La coopération militaire du régime iranien avec la Russie est l’un des piliers de la politique étrangère de Téhéran. Par ailleurs, ce partenariat s’intensifie chaque fois que le régime fait face à un isolement et à une pression accrus dans la région.
Les États-Unis ont déclaré la semaine dernière que le gouvernement iranien prévoyait de fournir à la Russie des centaines de véhicules aériens sans pilote, communément appelés «drones», notamment des modèles perfectionnés capables de tirer des missiles. Afin d’examiner ces derniers, une délégation russe aurait visité un aérodrome du centre de l’Iran à plusieurs reprises au cours du mois dernier, selon le conseiller à la sécurité nationale, Jake Sullivan.
«Nous disposons d’informations selon lesquelles le gouvernement iranien se préparerait à fournir à la Russie plusieurs centaines de drones, notamment des drones capables de tirer des missiles. Une délégation officielle russe aurait récemment acquis une série de drones iraniens capables de tirer des missiles. Nous publions ces images capturées en juin dernier. Elles montrent des drones iraniens que la délégation gouvernementale russe aurait examinés ce jour-là. Cela témoigne de l’intérêt continu de la Russie pour l’acquisition de drones iraniens capables d’attaquer», a déclaré M. Sullivan sur CNN.

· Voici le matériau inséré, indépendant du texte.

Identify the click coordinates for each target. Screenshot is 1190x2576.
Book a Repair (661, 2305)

L’Iran tentait sans doute de garder confidentiel le cours des événements, car cela ne fait que renforcer la colère à l’intérieur du pays contre le régime, l’accusant d’avoir exacerbé la guerre russo-ukrainienne. Cette situation augmente également la pression exercée sur le régime par les États-Unis et le Moyen-Orient. De même, Moscou n’a probablement pas voulu rendre public le fait que le Kremlin essaie de se procurer des drones auprès de l’Iran, car cette information aurait probablement des répercussions négatives sur son image de puissance militaire mondiale.

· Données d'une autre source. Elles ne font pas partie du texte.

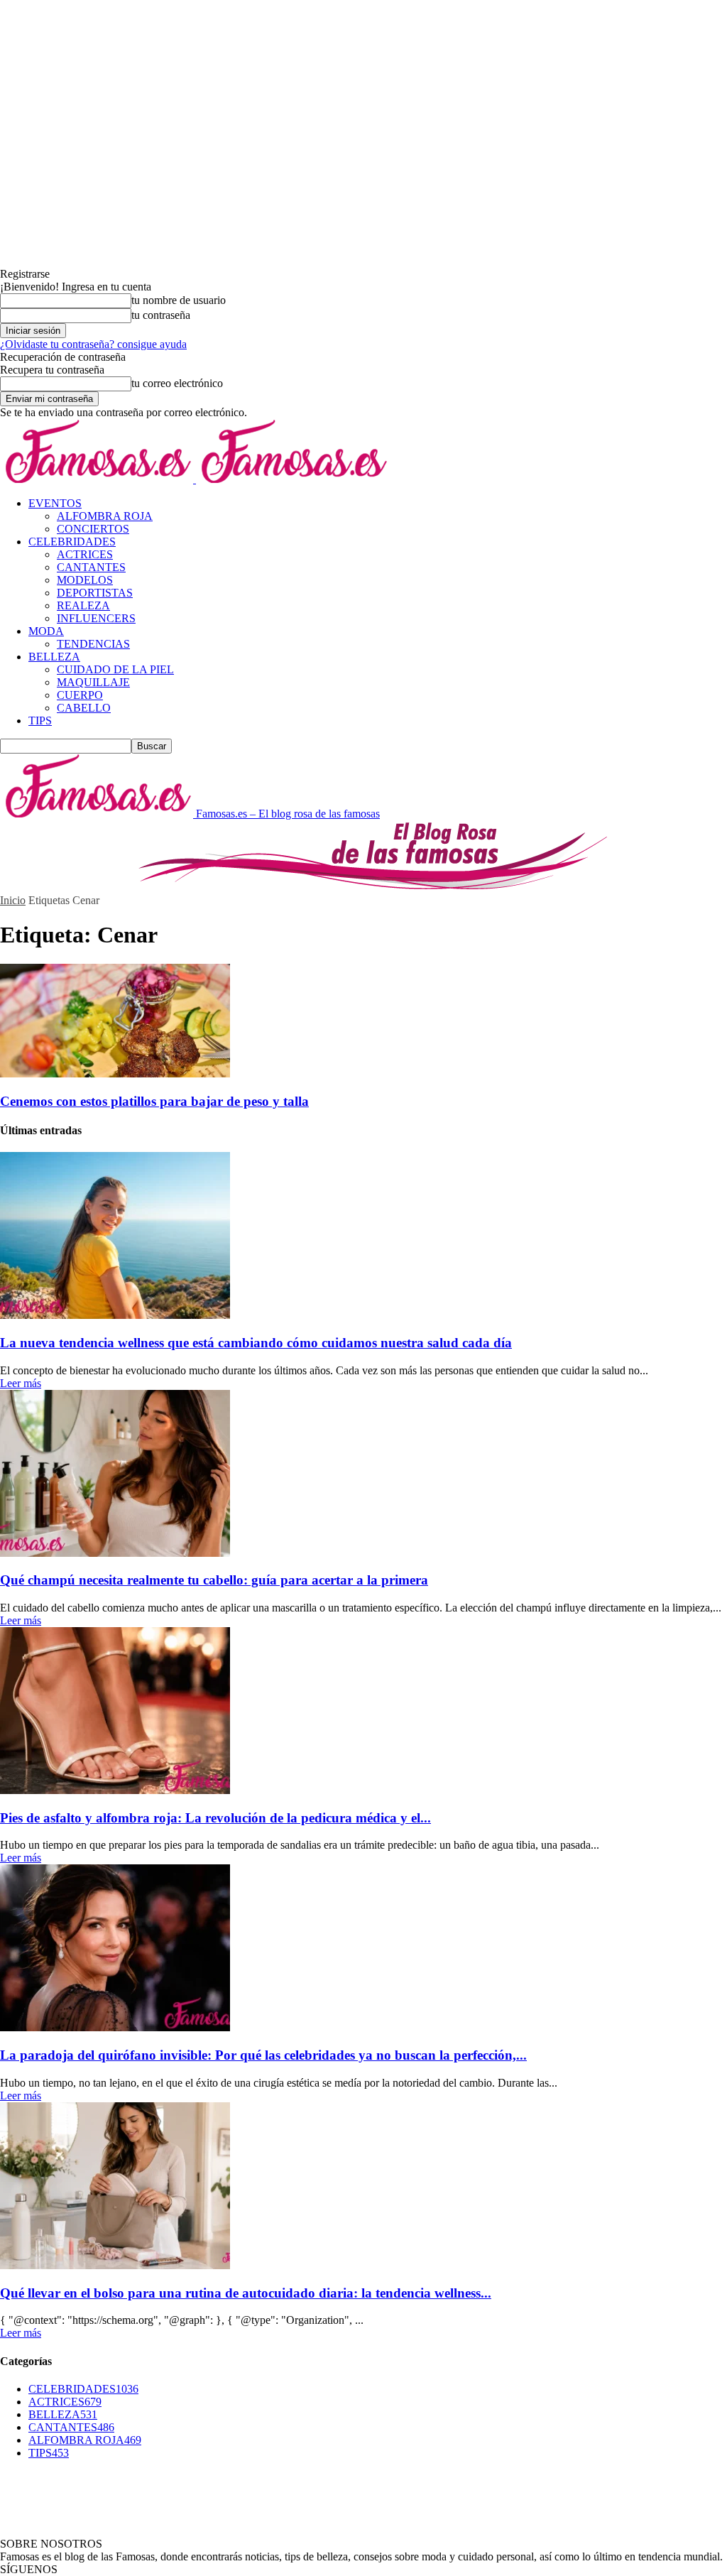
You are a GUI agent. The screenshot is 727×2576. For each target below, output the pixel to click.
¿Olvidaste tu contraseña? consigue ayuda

Ce n’est pas la première fois que le régime iranien tente de garder secrète sa coopération militaire avec la Russie, en particulier lorsqu’elle est liée à une guerre en cours dans un autre pays. À titre d’exemple, en 2016, l’Iran a secrètement permis à la Russie d’utiliser sa base aérienne de Hamadan pour attaquer certaines parties de la Syrie qui étaient sous le contrôle de groupes rebelles. Ainsi, les dirigeants iraniens ont violé un article crucial de leur propre Constitution, qui stipule ce qui suit: «L’établissement de tout type de base militaire étrangère en Iran, même à des fins pacifiques, est interdit.» Cette décision a surpris le peuple iranien, car aucune puissance étrangère n’avait utilisé le territoire iranien comme base pour des opérations militaires depuis la Seconde Guerre mondiale.
La Russie et l’Iran ont également utilisé leurs différentes capacités militaires pour faire valoir leurs intérêts dans la région. Par exemple, en Syrie, lorsque leurs intérêts étaient menacés par Daech et de puissants groupes rebelles syriens, la Russie a recouru à des frappes aériennes, tandis que le Corps des Gardiens de la révolution islamique (CGRI) et ses mandataires, comme le Hezbollah, ont assuré la progression sur le terrain.

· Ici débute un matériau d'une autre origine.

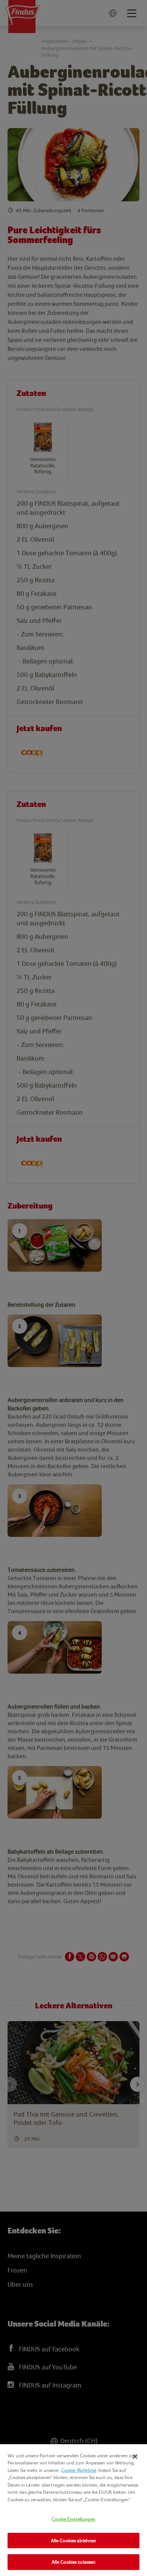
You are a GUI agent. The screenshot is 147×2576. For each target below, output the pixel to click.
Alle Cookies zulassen (74, 2562)
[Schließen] (135, 2456)
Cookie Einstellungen (73, 2519)
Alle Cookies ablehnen (73, 2540)
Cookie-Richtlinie (78, 2470)
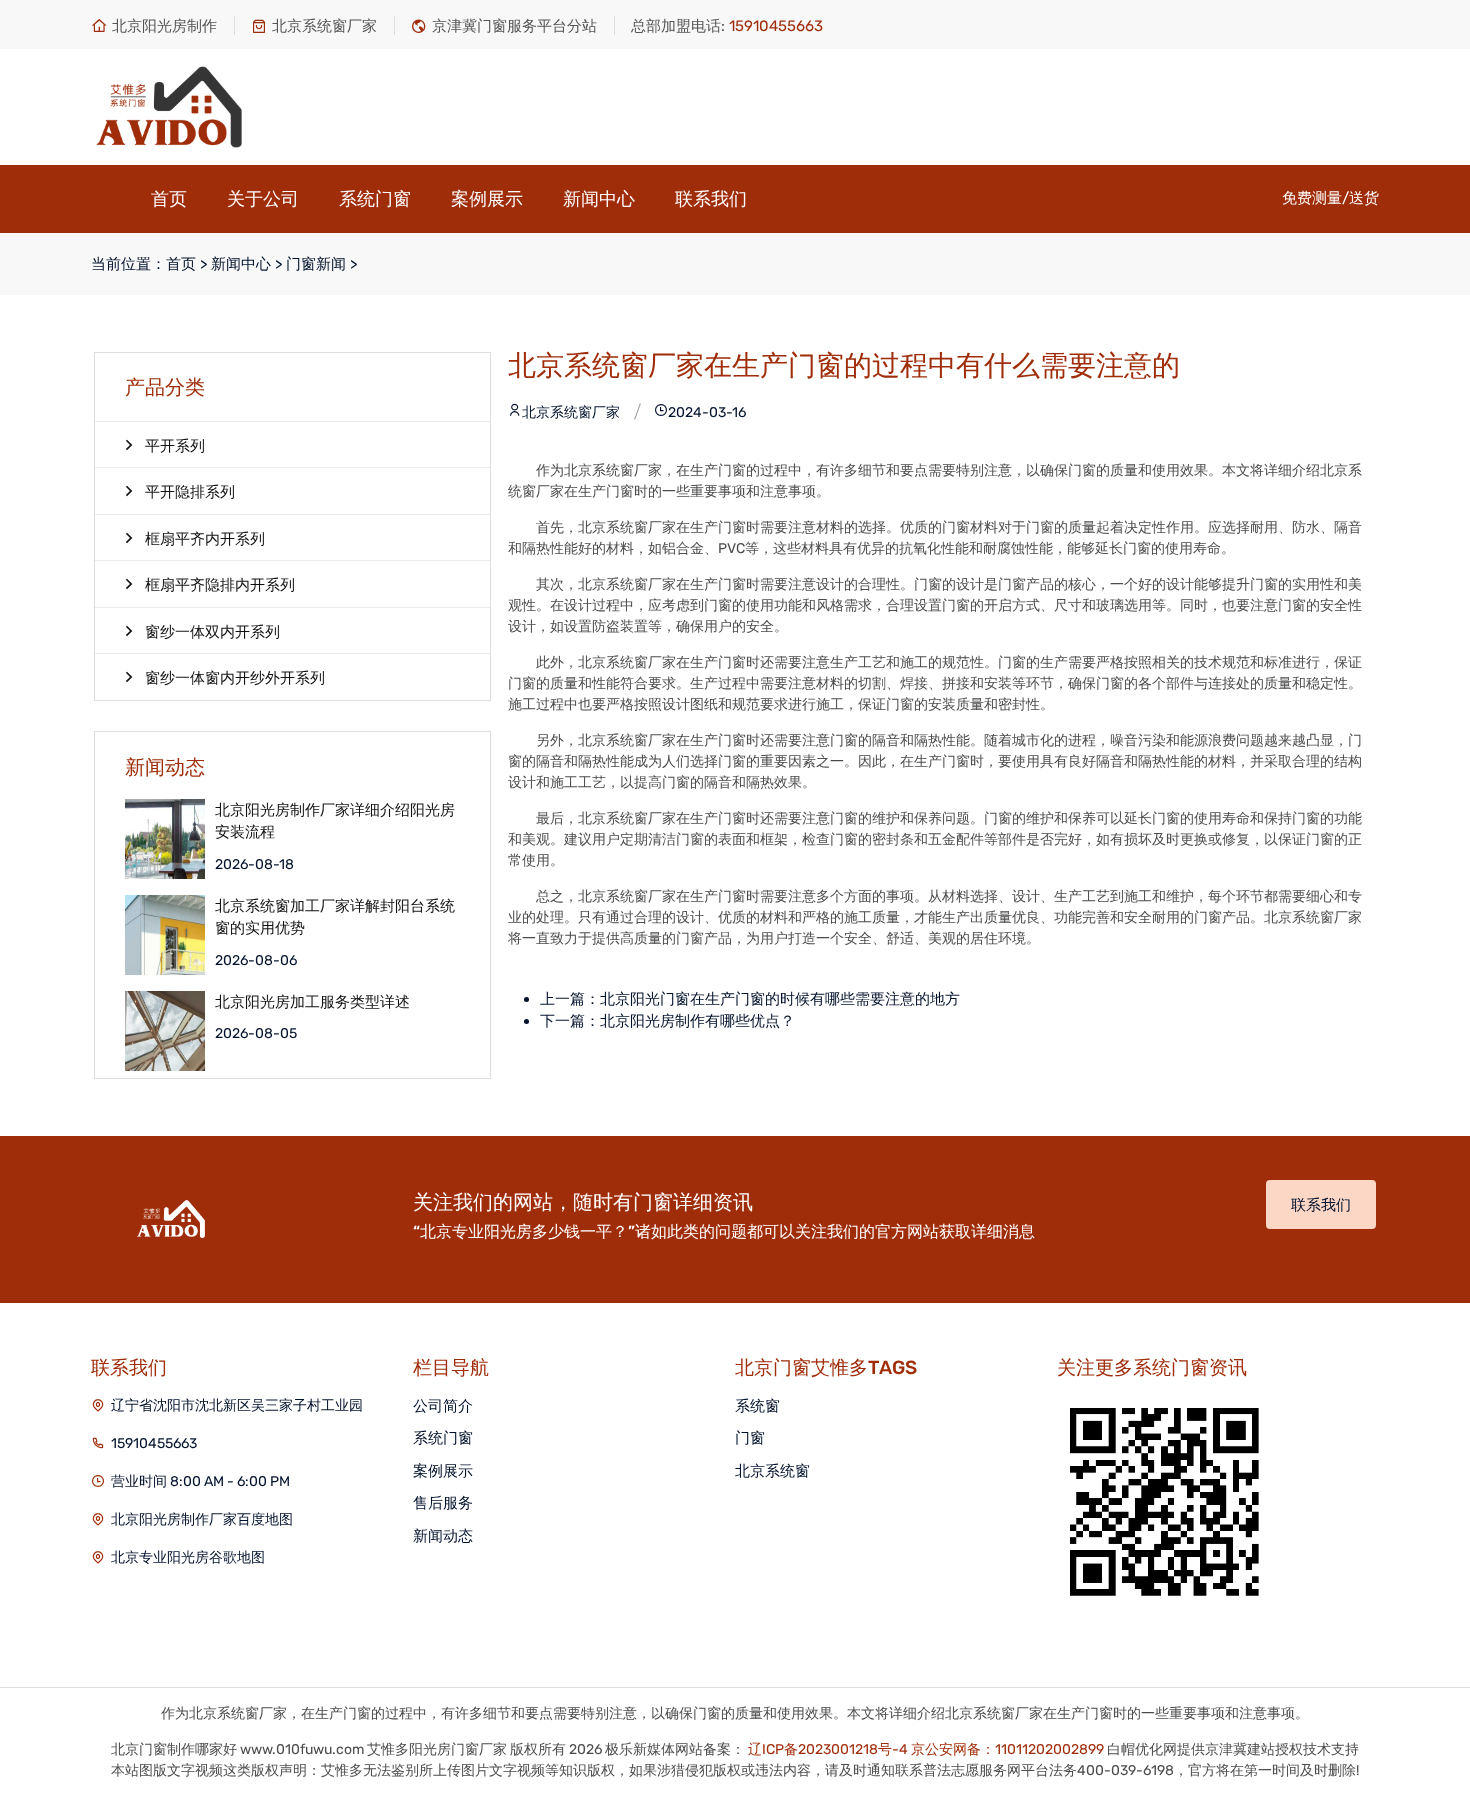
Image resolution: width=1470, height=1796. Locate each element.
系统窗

Les partisans de la ligne dure au pouvoir en Iran et la Russie ont en commun la volonté de contrebalancer la politique étrangère américaine dans la région et de la faire échouer. Moscou semble également favoriser les partisans de la ligne dure de l’Iran – notamment le Guide suprême, l’ayatollah Ali Khamenei, et les hauts responsables du CGRI – par rapport aux autres camps politiques, étant donné qu’ils sont moins susceptibles de saper l’influence mondiale du Kremlin en se rapprochant de l’Occident.
De plus, étant soumis à une pression importante, les partisans de la ligne dure et la Russie semblent plus que jamais avoir besoin l’un de l'autre. Téhéran veut accroître ses échanges commerciaux et échapper aux sanctions américaines. Moscou aimerait réaffirmer son leadership mondial après avoir été lourdement sanctionné par l’Occident à la suite de son invasion de l’Ukraine en février dernier. Les liens plus étroits de la Russie avec Téhéran lui permettent d’élargir son influence régionale et ils servent de levier pour inciter l’Occident à lever les sanctions.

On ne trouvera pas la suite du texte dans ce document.